O que é o valor de uma mercadoria? O
que dá valor ao dinheiro existente? Segundo Marx, o valor de uma mercadoria é
nada mais que a cristalização de uma certa média social de tempo de trabalho. Como
todos sabem, time is money. Ou seja,
o valor depende das horas de trabalho gastas na produção de mercadorias. O
dinheiro não vale por si próprio, mas é apenas a expressão simbólica (materializada
num pedaço de papel ou metal) que tem de corresponder a uma riqueza real
produzida pela economia real, explorando a energia humana dos trabalhadores,
cristalizando-a em uma imensa acumulação de mercadorias (que podem ser também serviços
prestados).
Ora, quando a 3ª revolução industrial
tende a economizar e, no limite, a
eliminar em massa o trabalho vivo dos processos produtivos mais importantes,
então, diminui a quantidade de novo valor (ou mais-valia) inserida no sistema,
bem como as taxas médias de lucro. As
mercadorias saem com o custo unitário cada vez mais barato, devido ao aumento
da produtividade do trabalho, mas assim também aumenta a quantidade de
mercadorias a serem vendidas, a fim de que se possa realizar a mais-valia (ou o
lucro) nelas embutido. Vamos imaginar um exemplo hipotético.
Se eu invisto um capital de US$ 200
milhões para produzir 200 lanchas em certo período de tempo,
utilizando 100 trabalhadores, gerando um lucro de 50 milhões (D investido: -200 + 50* de lucro, com cada lancha sendo
vendida por 1,25 milhão), então, minha taxa de lucro é de 50/200 = 25%. Na próxima rodada da acumulação (digamos,
após 5 anos), a concorrência me obriga a investir em novas tecnologias (microeletrônicas
e automatizadas). Agora precisarei empregar US$ 290 milhões na produção,
incluindo estas tecnologias e apenas 10 trabalhadores de alto nível técnico,
que farão 350 lanchas, com o preço
unitário de 1 milhão cada, gerando um lucro de 60 milhões. Os preços unitários cairão, mas o meu capital total –
se conseguir vender todas as lanchas produzidas – aumentará um pouco: terei no
total 350 milhões (D investido:-290 + 60* de lucro). Ou seja, terei futuramente
100 milhões a mais do que há 5 anos atrás quando iniciei a fábrica. Porém,
agora, tive de investir muito mais em tecnologias do que em trabalho/salários. O
novo maquinário, os novos funcionários etc. me custaram 290 milhões, e não mais
200, como anteriormente. A mais-valia real produzida foi 60 milhões, apenas 10
milhões a mais do que há 10 anos atrás. Assim, a taxa de lucro diminuiu: 60/290
= 20,6%. De fato, o investimento
compensará se eu conseguir realmente vender estas lanchas rapidamente, conseguindo
cobrir os meus custos e aumentar o meu capital total para 350 milhões. Mas se
não conseguir, terei de pedir mais empréstimos para pagar as dívidas passadas
com as novas tecnologias e trabalhadores (US$ 40 milhões que me faltavam para
realizar o novo investimento). Porém, se eu vender apenas 200 lanchas (US$ 200
milhões), não conseguirei nem mesmo cobrir o custo total do investimento (US$
290 milhões); assim terei de começar a reduzir os planos de produção, vender
máquinas, demitir alguns funcionários ou mesmo, talvez, mudar de ramo e decretar
a falência. E, no entanto, muito antes disso, 90 funcionários já haviam sido demitidos.

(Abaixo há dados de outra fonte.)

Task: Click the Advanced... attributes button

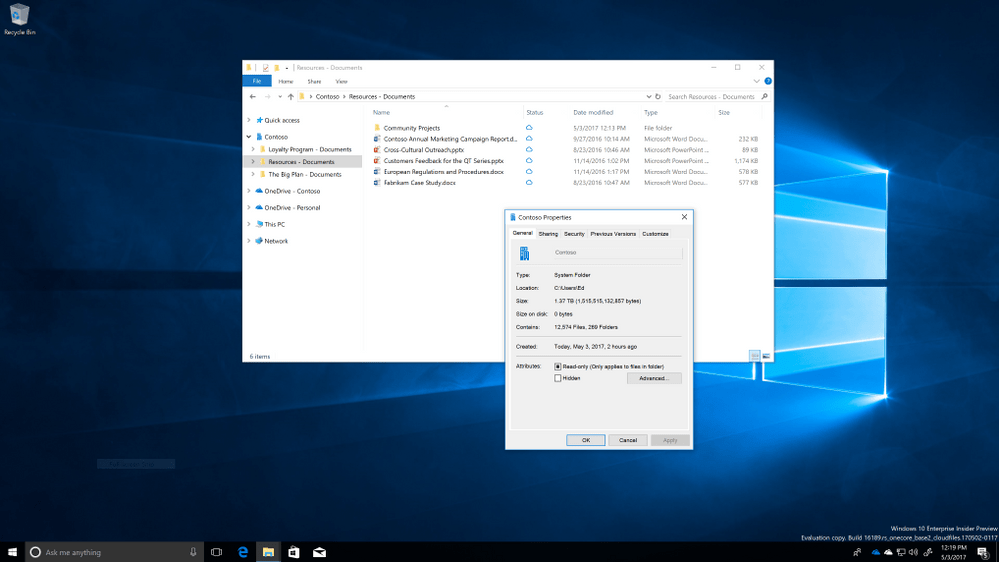Action: pyautogui.click(x=654, y=378)
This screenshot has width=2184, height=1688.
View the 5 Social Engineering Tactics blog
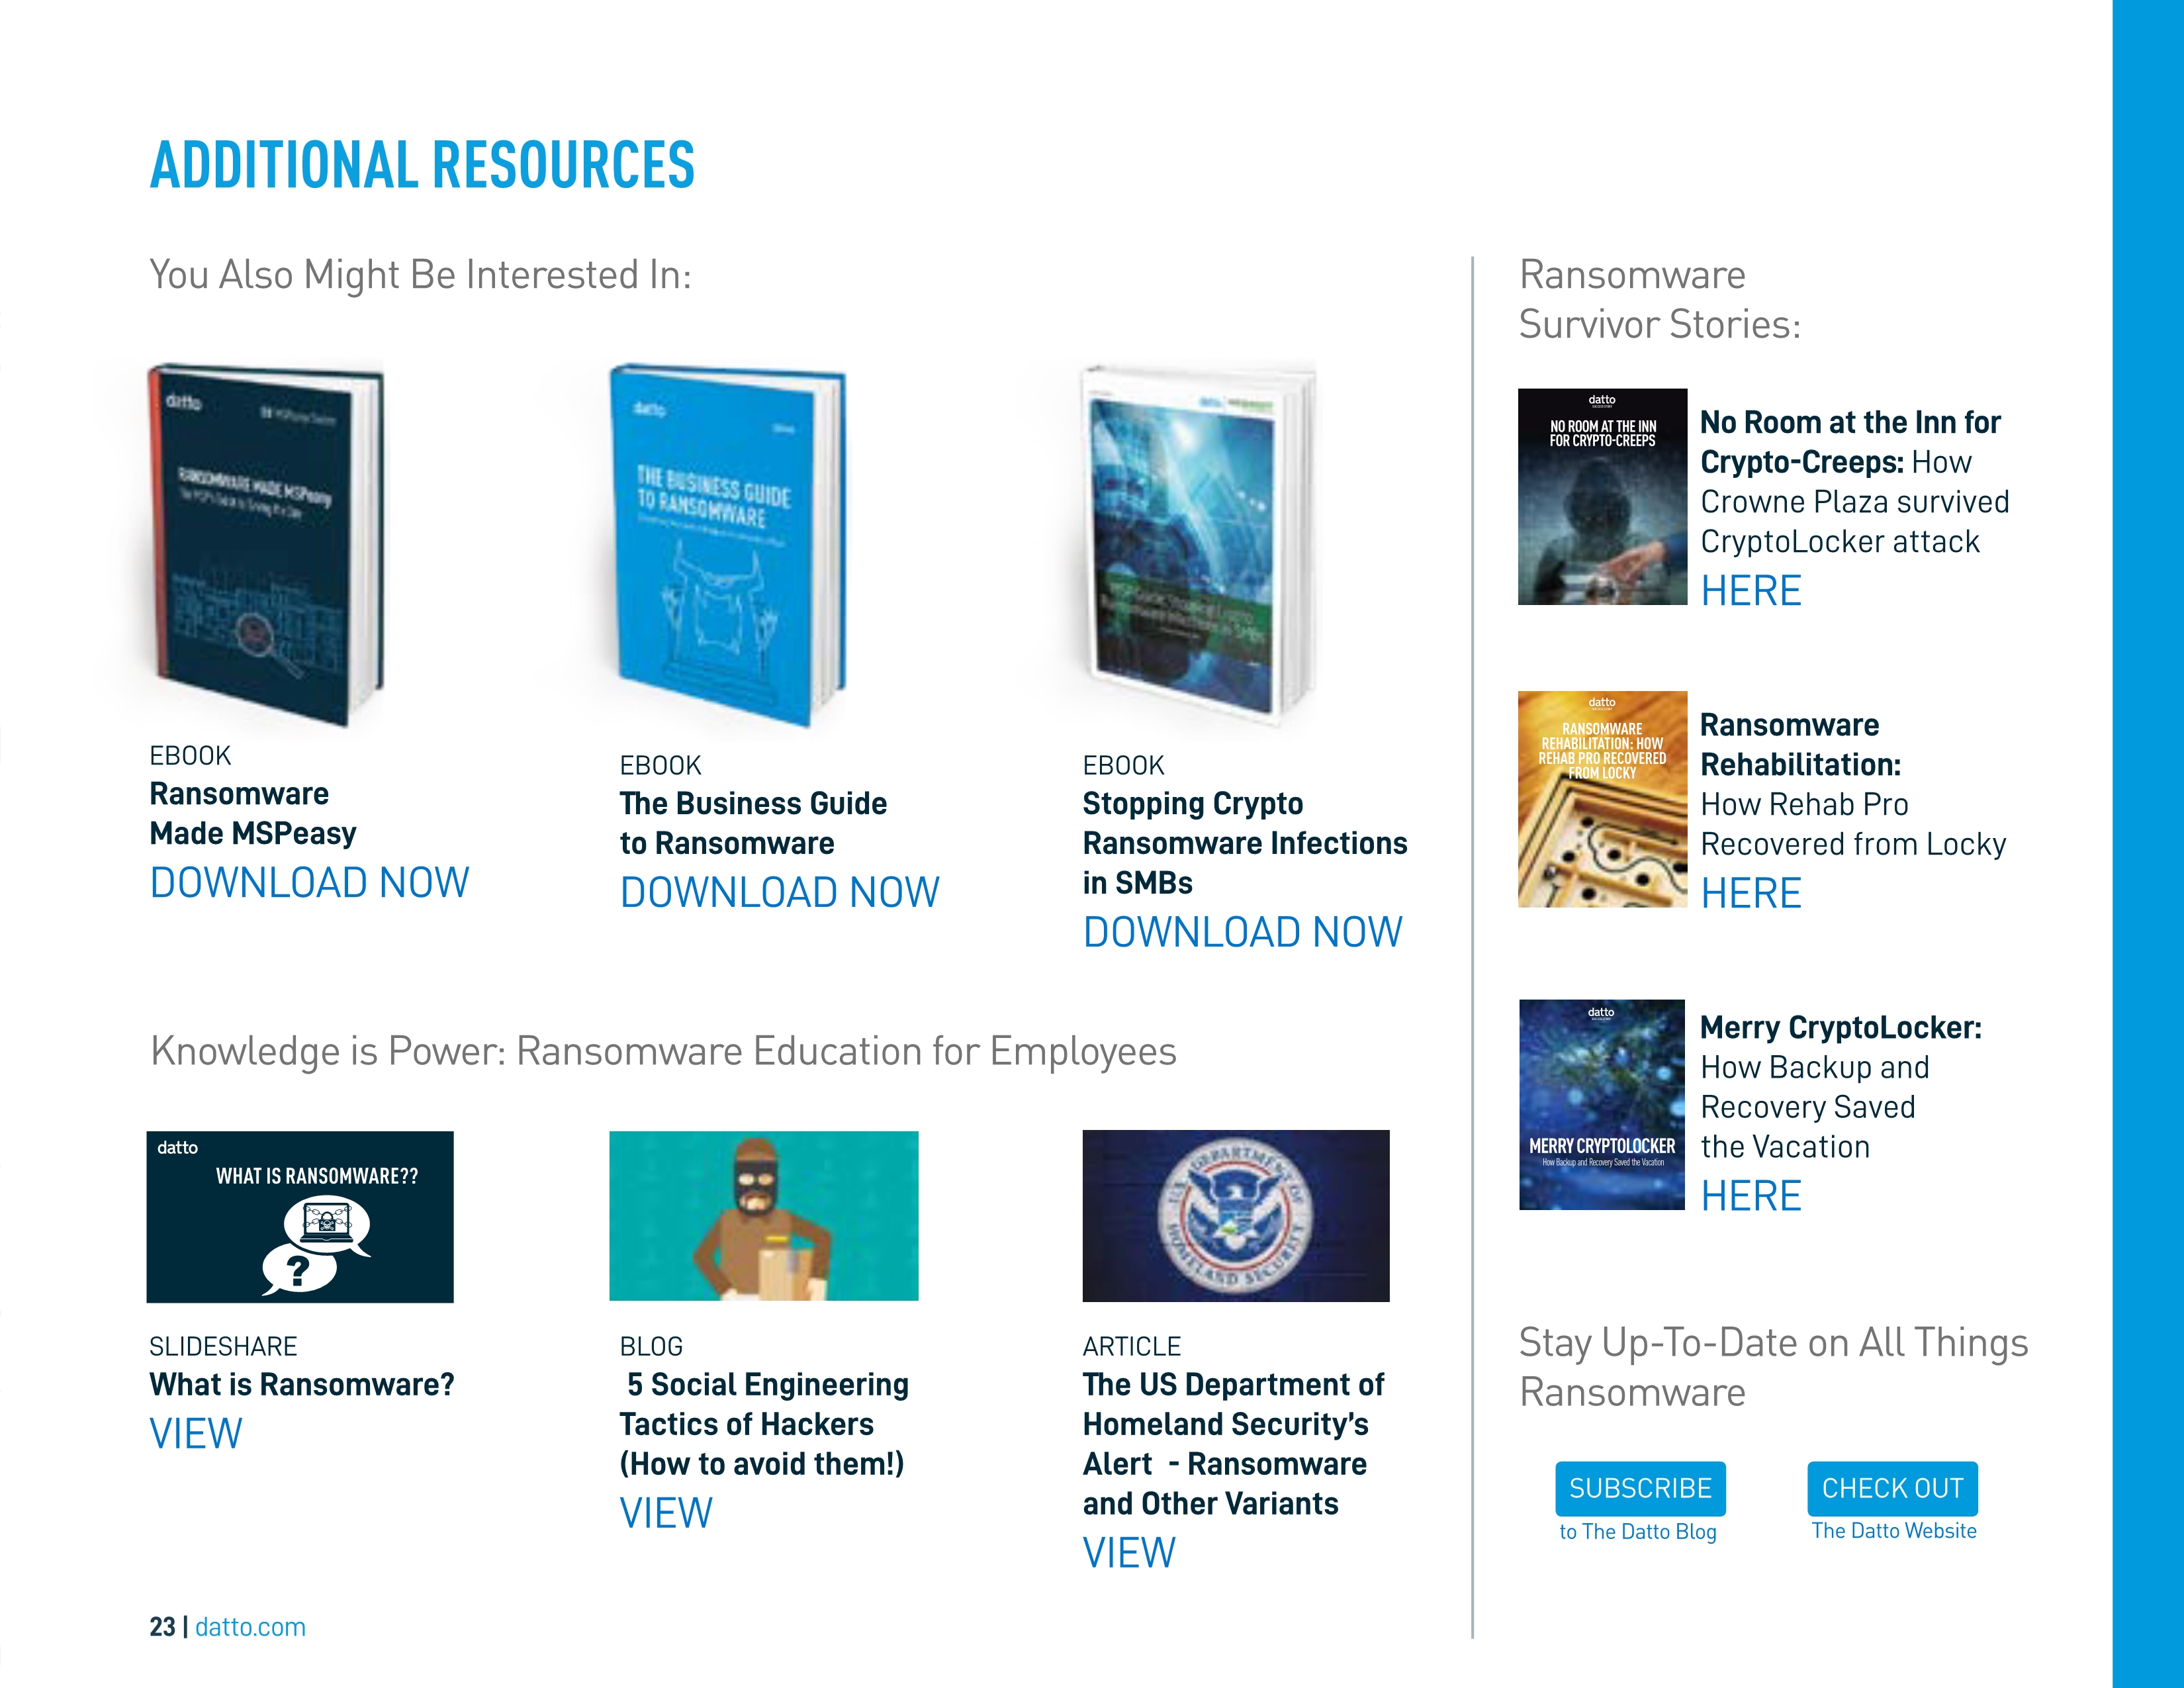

Consequentemente, haverá menos capacidade aquisitiva no mercado
em geral (entre empresas, Estados e trabalhadores). Daí a dificuldade geral de
vender e realmente realizar os lucros embutidos nas mercadorias. Não, talvez, para
o mercado de lanchas, que é voltado aos altos executivos e aos grandes
capitalistas, que podem se endividar e pagar a médio prazo as suas lindas
lanchas, além de viagens internacionais, carros luxuosos, bens importados e
tudo o mais. Mas os 90 trabalhadores demitidos deixarão de comprar alimentos,
roupas, eletrodomésticos, moradias etc. A não ser que eles troquem de setor, expulsem
outras pessoas “menos competitivas” do que eles, desempregando-as, numa onda de
empurra-empurra geral de alto a baixo na escala social. Serão então 90 futuros
migrantes ou, no limite, 90 excluídos, talvez criminosos. Os altos executivos
donos de lanchas também poderão perder o emprego, a partir dessa falta de
consumo geral, e pôr tudo a perder, deixando de me pagar as prestações de sua
maravilhosa lancha. Poderei até reaver a lancha, mas terei de encontrar outro
alto executivo disposto a comprar uma lancha usada, numa economia agora em
crise.
A não ser, ainda, que a economia
mundial cresça num ritmo médio “normal” de 3% ao ano (o número mágico proposto
pelos economistas e políticos) e consiga ampliar mercados, gerar mais lucros,
mais capital e mais renda do que o capital social total investido (nas
infraestruturas produtivas e sociais), e consiga assim absorver mais força de trabalho do que antes, reduzindo
drasticamente o desemprego. Porém, é exatamente isso que a economia mundial hoje
está cada vez menos conseguindo fazer, a partir dos novos custos de
modernização impostos pela 3ª revolução industrial.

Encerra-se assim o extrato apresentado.